▼
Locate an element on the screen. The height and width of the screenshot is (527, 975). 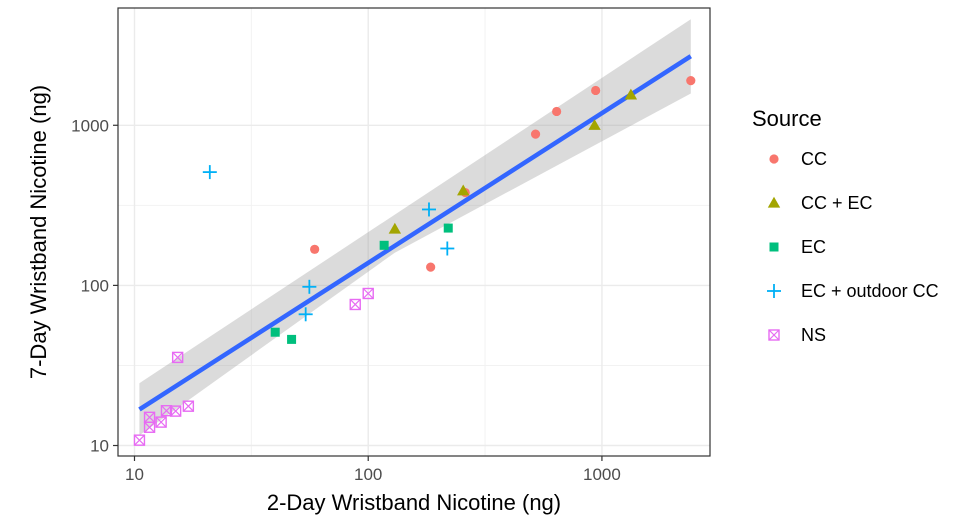
legend-key-ec is located at coordinates (774, 247).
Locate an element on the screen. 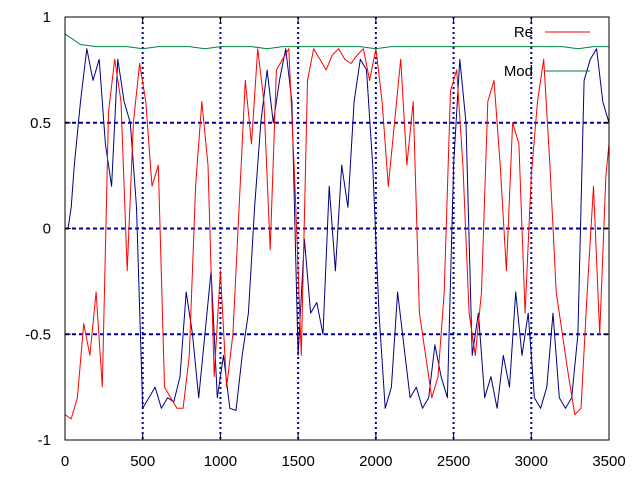 The width and height of the screenshot is (640, 480). series-mod-line is located at coordinates (336, 42).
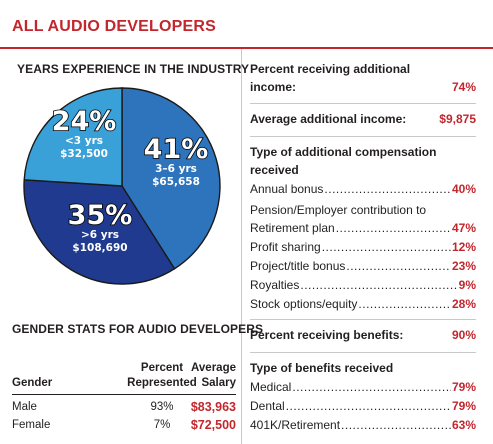 The image size is (493, 444). What do you see at coordinates (134, 69) in the screenshot?
I see `chart-title: YEARS EXPERIENCE IN THE INDUSTRY` at bounding box center [134, 69].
▲
### Task description
Reproduce the records from the beginning through the line that contains "legend-key-ec is located", leaving out the pictures.

### Response area
Locate an element on the screen. The height and width of the screenshot is (527, 975). 
legend-key-ec is located at coordinates (774, 247).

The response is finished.